La manière dont s’effectue un licenciement a donc une très grande influence sur la poursuite de la carrière du collaborateur. Si l’employé a l’impression d’avoir été mal traité pendant la procédure, ou d’avoir été mis à la porte injustement, il aura tendance à se poser la question: «Pourquoi moi?» Quelqu’un qui a été blessé émotionnellement risque de s’en prendre à l’entreprise, en s’adressant à un avocat et en exigeant des indemnités pour tort moral. A l’inverse, si le licenciement a été clairement argumenté, dans le respect de la personne, le collaborateur parviendra plus facilement à faire le deuil et à se tourner vers l’avenir.
Pendant les semaines qui suivent un licenciement, un collaborateur a besoin de stabilité. Avant d’avoir défini ses compétences et d’avoir défini le poste qu’il doit rechercher, cela ne sert à rien de le lâcher sur le marché du travail. Car celui qui n’a pas encore réussi à digérer émotionnellement son licenciement risque de donner une mauvaise impression aux recruteurs. Et avant d’être en mesure d’expliquer rationnellement pourquoi il est à la recherche d’un nouveau travail, il ne devrait pas accepter d’entretiens. On ne laisse qu’une seule fois une première impression. Et quand celle-ci est mauvaise, il n’y aura pas de deuxième chance.

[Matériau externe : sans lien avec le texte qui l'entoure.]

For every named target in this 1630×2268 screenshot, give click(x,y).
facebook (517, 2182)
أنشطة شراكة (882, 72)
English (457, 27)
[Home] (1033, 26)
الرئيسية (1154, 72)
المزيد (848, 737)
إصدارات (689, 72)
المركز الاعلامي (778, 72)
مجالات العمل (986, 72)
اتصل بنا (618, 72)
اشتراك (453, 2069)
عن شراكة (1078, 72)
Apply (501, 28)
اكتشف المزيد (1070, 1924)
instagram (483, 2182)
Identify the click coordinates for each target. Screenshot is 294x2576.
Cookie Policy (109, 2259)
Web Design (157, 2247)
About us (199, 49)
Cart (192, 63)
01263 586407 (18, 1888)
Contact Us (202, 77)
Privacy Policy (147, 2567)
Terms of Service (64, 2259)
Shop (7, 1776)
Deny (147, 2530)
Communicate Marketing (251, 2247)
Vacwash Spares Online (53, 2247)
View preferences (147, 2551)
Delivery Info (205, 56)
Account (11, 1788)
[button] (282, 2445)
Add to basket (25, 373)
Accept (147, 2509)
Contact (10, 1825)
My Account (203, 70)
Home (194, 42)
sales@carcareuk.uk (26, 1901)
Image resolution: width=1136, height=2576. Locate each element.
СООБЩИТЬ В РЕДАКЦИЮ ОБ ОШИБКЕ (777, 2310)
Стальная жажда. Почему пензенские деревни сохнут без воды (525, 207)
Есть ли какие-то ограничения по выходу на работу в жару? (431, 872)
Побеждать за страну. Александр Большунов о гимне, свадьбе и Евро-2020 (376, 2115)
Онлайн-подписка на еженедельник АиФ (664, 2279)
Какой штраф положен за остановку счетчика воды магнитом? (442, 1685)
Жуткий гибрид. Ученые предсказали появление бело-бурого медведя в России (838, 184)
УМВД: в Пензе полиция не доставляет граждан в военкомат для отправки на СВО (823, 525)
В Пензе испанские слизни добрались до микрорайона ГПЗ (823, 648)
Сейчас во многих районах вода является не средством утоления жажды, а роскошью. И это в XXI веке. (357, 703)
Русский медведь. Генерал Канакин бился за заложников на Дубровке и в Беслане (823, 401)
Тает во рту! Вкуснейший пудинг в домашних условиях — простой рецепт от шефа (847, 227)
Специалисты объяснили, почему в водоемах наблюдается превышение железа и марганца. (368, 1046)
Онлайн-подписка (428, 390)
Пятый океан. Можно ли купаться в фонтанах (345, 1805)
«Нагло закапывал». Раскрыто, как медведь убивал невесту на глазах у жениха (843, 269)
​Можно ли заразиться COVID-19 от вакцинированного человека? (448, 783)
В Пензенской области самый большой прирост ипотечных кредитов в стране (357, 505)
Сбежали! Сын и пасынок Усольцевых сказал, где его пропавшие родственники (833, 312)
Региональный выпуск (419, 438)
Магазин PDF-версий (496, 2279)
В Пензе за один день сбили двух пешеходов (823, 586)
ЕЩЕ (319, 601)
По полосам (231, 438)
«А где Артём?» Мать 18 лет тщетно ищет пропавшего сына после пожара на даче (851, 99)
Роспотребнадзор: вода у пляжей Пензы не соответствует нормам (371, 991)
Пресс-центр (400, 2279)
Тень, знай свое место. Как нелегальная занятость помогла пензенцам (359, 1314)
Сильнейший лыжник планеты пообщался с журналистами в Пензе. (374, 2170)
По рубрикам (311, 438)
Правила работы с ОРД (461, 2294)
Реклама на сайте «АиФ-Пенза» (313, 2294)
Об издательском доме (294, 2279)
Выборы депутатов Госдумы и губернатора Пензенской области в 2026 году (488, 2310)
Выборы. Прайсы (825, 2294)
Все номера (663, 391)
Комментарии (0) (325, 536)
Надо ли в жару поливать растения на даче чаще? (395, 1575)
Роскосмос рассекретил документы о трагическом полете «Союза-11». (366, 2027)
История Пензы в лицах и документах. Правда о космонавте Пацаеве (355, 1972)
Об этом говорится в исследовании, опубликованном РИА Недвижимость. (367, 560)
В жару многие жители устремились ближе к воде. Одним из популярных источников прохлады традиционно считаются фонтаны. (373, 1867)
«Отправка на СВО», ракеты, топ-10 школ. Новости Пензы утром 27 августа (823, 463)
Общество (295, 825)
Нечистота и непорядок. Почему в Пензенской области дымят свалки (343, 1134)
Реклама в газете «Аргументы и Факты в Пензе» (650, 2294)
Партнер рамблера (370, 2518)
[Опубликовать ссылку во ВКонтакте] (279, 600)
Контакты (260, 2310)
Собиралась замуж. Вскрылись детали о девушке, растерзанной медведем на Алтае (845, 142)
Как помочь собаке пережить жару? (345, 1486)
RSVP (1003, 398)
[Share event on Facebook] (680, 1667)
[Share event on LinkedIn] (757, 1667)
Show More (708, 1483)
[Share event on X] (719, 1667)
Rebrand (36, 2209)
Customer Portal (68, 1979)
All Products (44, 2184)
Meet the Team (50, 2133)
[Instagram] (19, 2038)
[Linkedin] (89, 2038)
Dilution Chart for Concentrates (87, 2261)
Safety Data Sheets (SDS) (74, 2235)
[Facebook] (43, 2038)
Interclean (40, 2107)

Lors de licenciements, on oublie souvent que les collègues de l’employé qui a été congédié res-tent dans l’entreprise. Et lorsque ceux-ci apprennent que le processus de licenciement s’est mal passé, leur motivation risque d’en prendre un coup. La période entre l’annonce et le départ effectif du collaborateur nécessite donc une attention particulière de la part des cadres de l’entreprise. Et il ne s’agit pas uniquement de s’assurer que les tâches de la personne licenciée ont été prises en charge par le reste des collaborateurs, mais aussi d’être attentif au changement de la structure sociale de la société, causée par le départ.
Aujourd’hui, les licenciements se multiplient et se déroulent souvent sur une période plus courte. Pourquoi? Par le passé, le contrat symbolique qui liait l’employeur à l’employé assurait à ce dernier du travail et un salaire qui lui permettait de construire sa vie sur le long terme. En échange, l’employé s’engageait plus ou moins à vie pour son entreprise qui devenait en quelque sorte sa deuxième famille. Les deux parties pouvaient donc tabler sur la stabilité et la sécurité de leurs rapports.
Aujourd’hui, la sécurité et la stabilité n’existent plus dans notre économie. A cause des changements structurels incessants, l’employeur est sans cesse à la recherche de nouvelles compétences, de nouvelles valeurs et de nouvelles visions. Cette situation exige donc plus de flexibilité et surtout une meilleure capacité d’adaptation de la part des employés. Mais quand un licenciement s’impose, l’entreprise devrait tout entreprendre pour offrir à son collaborateur les moyens de réorienter sa carrière. Avec par exemple un bon programme d’«outplacement». En échange, l’image de l’entreprise sera renforcée. Et cette image positive ne servira pas seulement à motiver les collaborateurs restés dans le ba-teau. Elle servira aussi à attirer de nouveaux talents. Et donc d’assurer l’avenir de l’entreprise.